#### ABOUT THIS EXERCISE:
Return every line of the data below word for word, including the punctuation.

### INPUT DATA ###

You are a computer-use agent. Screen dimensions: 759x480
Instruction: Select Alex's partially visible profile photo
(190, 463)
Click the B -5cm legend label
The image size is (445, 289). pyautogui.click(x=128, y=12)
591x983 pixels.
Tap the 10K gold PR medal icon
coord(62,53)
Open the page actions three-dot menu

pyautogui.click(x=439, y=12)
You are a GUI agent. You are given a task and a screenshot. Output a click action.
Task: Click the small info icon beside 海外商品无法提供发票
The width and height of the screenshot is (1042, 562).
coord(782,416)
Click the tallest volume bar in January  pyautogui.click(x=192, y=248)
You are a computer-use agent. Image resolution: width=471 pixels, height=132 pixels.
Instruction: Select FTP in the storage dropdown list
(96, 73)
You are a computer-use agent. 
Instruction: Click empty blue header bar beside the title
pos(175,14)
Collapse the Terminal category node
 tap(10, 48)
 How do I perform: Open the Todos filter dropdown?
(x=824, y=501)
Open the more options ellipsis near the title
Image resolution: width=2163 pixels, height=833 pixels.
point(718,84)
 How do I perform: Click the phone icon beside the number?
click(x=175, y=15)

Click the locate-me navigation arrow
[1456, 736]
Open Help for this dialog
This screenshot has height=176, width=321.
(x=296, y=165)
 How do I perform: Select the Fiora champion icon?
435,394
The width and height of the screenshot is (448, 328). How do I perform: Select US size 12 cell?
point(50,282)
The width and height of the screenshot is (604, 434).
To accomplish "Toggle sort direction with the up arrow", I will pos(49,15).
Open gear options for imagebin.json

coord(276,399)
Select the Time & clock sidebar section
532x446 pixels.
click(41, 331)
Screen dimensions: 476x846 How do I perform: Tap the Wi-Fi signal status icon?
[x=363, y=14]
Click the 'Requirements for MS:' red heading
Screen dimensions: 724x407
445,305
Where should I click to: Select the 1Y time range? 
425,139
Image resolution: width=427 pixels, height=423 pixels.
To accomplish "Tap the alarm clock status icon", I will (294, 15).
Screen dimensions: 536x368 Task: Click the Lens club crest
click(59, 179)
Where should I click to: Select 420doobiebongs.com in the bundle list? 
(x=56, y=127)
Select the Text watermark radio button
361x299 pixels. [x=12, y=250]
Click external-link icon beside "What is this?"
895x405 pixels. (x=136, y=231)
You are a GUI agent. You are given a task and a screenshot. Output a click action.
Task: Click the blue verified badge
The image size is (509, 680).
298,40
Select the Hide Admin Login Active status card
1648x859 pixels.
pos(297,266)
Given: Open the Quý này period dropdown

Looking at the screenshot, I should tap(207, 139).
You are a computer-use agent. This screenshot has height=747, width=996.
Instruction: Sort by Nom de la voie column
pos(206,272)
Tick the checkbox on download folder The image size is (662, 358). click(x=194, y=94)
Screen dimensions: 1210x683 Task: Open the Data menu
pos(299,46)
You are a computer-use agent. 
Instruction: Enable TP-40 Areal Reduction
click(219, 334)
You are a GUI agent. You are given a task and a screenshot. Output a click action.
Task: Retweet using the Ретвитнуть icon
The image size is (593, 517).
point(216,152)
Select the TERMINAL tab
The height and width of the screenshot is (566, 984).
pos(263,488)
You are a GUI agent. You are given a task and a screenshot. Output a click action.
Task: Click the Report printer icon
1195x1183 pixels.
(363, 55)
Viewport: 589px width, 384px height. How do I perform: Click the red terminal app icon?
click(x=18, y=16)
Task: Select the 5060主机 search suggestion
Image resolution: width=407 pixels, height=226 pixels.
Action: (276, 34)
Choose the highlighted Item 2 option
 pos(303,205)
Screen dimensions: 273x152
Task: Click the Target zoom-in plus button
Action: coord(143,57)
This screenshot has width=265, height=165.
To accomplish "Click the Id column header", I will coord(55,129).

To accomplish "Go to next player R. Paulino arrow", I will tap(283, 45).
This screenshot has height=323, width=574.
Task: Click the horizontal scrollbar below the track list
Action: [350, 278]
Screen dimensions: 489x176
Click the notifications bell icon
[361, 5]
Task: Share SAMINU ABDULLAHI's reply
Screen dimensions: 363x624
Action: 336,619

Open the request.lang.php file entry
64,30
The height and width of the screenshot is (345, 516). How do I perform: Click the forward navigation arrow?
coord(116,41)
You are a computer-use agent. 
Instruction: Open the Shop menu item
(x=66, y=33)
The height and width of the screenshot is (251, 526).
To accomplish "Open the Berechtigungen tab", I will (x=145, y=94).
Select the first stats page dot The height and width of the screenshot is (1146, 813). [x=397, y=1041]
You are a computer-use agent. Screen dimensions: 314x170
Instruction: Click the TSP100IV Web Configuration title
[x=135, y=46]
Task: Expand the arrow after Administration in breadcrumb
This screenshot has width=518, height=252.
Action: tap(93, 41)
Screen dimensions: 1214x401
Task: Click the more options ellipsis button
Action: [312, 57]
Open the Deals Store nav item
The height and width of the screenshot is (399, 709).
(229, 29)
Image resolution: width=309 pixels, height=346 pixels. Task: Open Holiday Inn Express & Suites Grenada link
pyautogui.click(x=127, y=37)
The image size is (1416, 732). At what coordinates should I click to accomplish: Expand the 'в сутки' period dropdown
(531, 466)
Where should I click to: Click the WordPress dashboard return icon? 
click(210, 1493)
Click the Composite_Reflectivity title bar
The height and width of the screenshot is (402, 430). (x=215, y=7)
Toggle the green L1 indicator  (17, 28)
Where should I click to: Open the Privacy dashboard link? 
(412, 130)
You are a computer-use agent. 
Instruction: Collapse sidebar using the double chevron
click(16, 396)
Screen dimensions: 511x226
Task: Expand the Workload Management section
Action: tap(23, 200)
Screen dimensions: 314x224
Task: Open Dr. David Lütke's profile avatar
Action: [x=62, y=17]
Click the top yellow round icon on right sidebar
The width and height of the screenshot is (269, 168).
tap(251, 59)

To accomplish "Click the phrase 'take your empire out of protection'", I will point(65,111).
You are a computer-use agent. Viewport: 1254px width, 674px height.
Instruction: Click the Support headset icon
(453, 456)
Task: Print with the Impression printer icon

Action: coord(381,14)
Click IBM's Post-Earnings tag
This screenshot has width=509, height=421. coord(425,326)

###

#### SOLVED EXERCISE:
You are a computer-use agent. Screen dimensions: 759x480
Instruction: Select Alex's partially visible profile photo
(190, 463)
Click the B -5cm legend label
The image size is (445, 289). pyautogui.click(x=128, y=12)
591x983 pixels.
Tap the 10K gold PR medal icon
coord(62,53)
Open the page actions three-dot menu

pyautogui.click(x=439, y=12)
You are a GUI agent. You are given a task and a screenshot. Output a click action.
Task: Click the small info icon beside 海外商品无法提供发票
The width and height of the screenshot is (1042, 562).
coord(782,416)
Click the tallest volume bar in January  pyautogui.click(x=192, y=248)
You are a computer-use agent. Image resolution: width=471 pixels, height=132 pixels.
Instruction: Select FTP in the storage dropdown list
(96, 73)
You are a computer-use agent. 
Instruction: Click empty blue header bar beside the title
pos(175,14)
Collapse the Terminal category node
 tap(10, 48)
 How do I perform: Open the Todos filter dropdown?
(x=824, y=501)
Open the more options ellipsis near the title
Image resolution: width=2163 pixels, height=833 pixels.
point(718,84)
 How do I perform: Click the phone icon beside the number?
click(x=175, y=15)

Click the locate-me navigation arrow
[1456, 736]
Open Help for this dialog
This screenshot has height=176, width=321.
(x=296, y=165)
 How do I perform: Select the Fiora champion icon?
435,394
The width and height of the screenshot is (448, 328). How do I perform: Select US size 12 cell?
point(50,282)
The width and height of the screenshot is (604, 434).
To accomplish "Toggle sort direction with the up arrow", I will pos(49,15).
Open gear options for imagebin.json

coord(276,399)
Select the Time & clock sidebar section
532x446 pixels.
click(41, 331)
Screen dimensions: 476x846 How do I perform: Tap the Wi-Fi signal status icon?
[x=363, y=14]
Click the 'Requirements for MS:' red heading
Screen dimensions: 724x407
445,305
Where should I click to: Select the 1Y time range? 
425,139
Image resolution: width=427 pixels, height=423 pixels.
To accomplish "Tap the alarm clock status icon", I will (294, 15).
Screen dimensions: 536x368 Task: Click the Lens club crest
click(59, 179)
Where should I click to: Select 420doobiebongs.com in the bundle list? 
(x=56, y=127)
Select the Text watermark radio button
361x299 pixels. [x=12, y=250]
Click external-link icon beside "What is this?"
895x405 pixels. (x=136, y=231)
You are a GUI agent. You are given a task and a screenshot. Output a click action.
Task: Click the blue verified badge
The image size is (509, 680).
298,40
Select the Hide Admin Login Active status card
1648x859 pixels.
pos(297,266)
Given: Open the Quý này period dropdown

Looking at the screenshot, I should tap(207, 139).
You are a computer-use agent. This screenshot has height=747, width=996.
Instruction: Sort by Nom de la voie column
pos(206,272)
Tick the checkbox on download folder The image size is (662, 358). click(x=194, y=94)
Screen dimensions: 1210x683 Task: Open the Data menu
pos(299,46)
You are a computer-use agent. 
Instruction: Enable TP-40 Areal Reduction
click(219, 334)
You are a GUI agent. You are given a task and a screenshot. Output a click action.
Task: Retweet using the Ретвитнуть icon
The image size is (593, 517).
point(216,152)
Select the TERMINAL tab
The height and width of the screenshot is (566, 984).
pos(263,488)
You are a GUI agent. You are given a task and a screenshot. Output a click action.
Task: Click the Report printer icon
1195x1183 pixels.
(363, 55)
Viewport: 589px width, 384px height. How do I perform: Click the red terminal app icon?
click(x=18, y=16)
Task: Select the 5060主机 search suggestion
Image resolution: width=407 pixels, height=226 pixels.
Action: (276, 34)
Choose the highlighted Item 2 option
 pos(303,205)
Screen dimensions: 273x152
Task: Click the Target zoom-in plus button
Action: coord(143,57)
This screenshot has width=265, height=165.
To accomplish "Click the Id column header", I will coord(55,129).

To accomplish "Go to next player R. Paulino arrow", I will tap(283, 45).
This screenshot has height=323, width=574.
Task: Click the horizontal scrollbar below the track list
Action: [350, 278]
Screen dimensions: 489x176
Click the notifications bell icon
[361, 5]
Task: Share SAMINU ABDULLAHI's reply
Screen dimensions: 363x624
Action: 336,619

Open the request.lang.php file entry
64,30
The height and width of the screenshot is (345, 516). How do I perform: Click the forward navigation arrow?
coord(116,41)
You are a computer-use agent. 
Instruction: Open the Shop menu item
(x=66, y=33)
The height and width of the screenshot is (251, 526).
To accomplish "Open the Berechtigungen tab", I will (x=145, y=94).
Select the first stats page dot The height and width of the screenshot is (1146, 813). [x=397, y=1041]
You are a computer-use agent. Screen dimensions: 314x170
Instruction: Click the TSP100IV Web Configuration title
[x=135, y=46]
Task: Expand the arrow after Administration in breadcrumb
This screenshot has width=518, height=252.
Action: tap(93, 41)
Screen dimensions: 1214x401
Task: Click the more options ellipsis button
Action: [312, 57]
Open the Deals Store nav item
The height and width of the screenshot is (399, 709).
(229, 29)
Image resolution: width=309 pixels, height=346 pixels. Task: Open Holiday Inn Express & Suites Grenada link
pyautogui.click(x=127, y=37)
The image size is (1416, 732). At what coordinates should I click to accomplish: Expand the 'в сутки' period dropdown
(531, 466)
Where should I click to: Click the WordPress dashboard return icon? 
click(210, 1493)
Click the Composite_Reflectivity title bar
The height and width of the screenshot is (402, 430). (x=215, y=7)
Toggle the green L1 indicator  (17, 28)
Where should I click to: Open the Privacy dashboard link? 
(412, 130)
You are a computer-use agent. 
Instruction: Collapse sidebar using the double chevron
click(16, 396)
Screen dimensions: 511x226
Task: Expand the Workload Management section
Action: tap(23, 200)
Screen dimensions: 314x224
Task: Open Dr. David Lütke's profile avatar
Action: [x=62, y=17]
Click the top yellow round icon on right sidebar
The width and height of the screenshot is (269, 168).
tap(251, 59)

To accomplish "Click the phrase 'take your empire out of protection'", I will point(65,111).
You are a computer-use agent. Viewport: 1254px width, 674px height.
Instruction: Click the Support headset icon
(453, 456)
Task: Print with the Impression printer icon

Action: coord(381,14)
Click IBM's Post-Earnings tag
This screenshot has width=509, height=421. coord(425,326)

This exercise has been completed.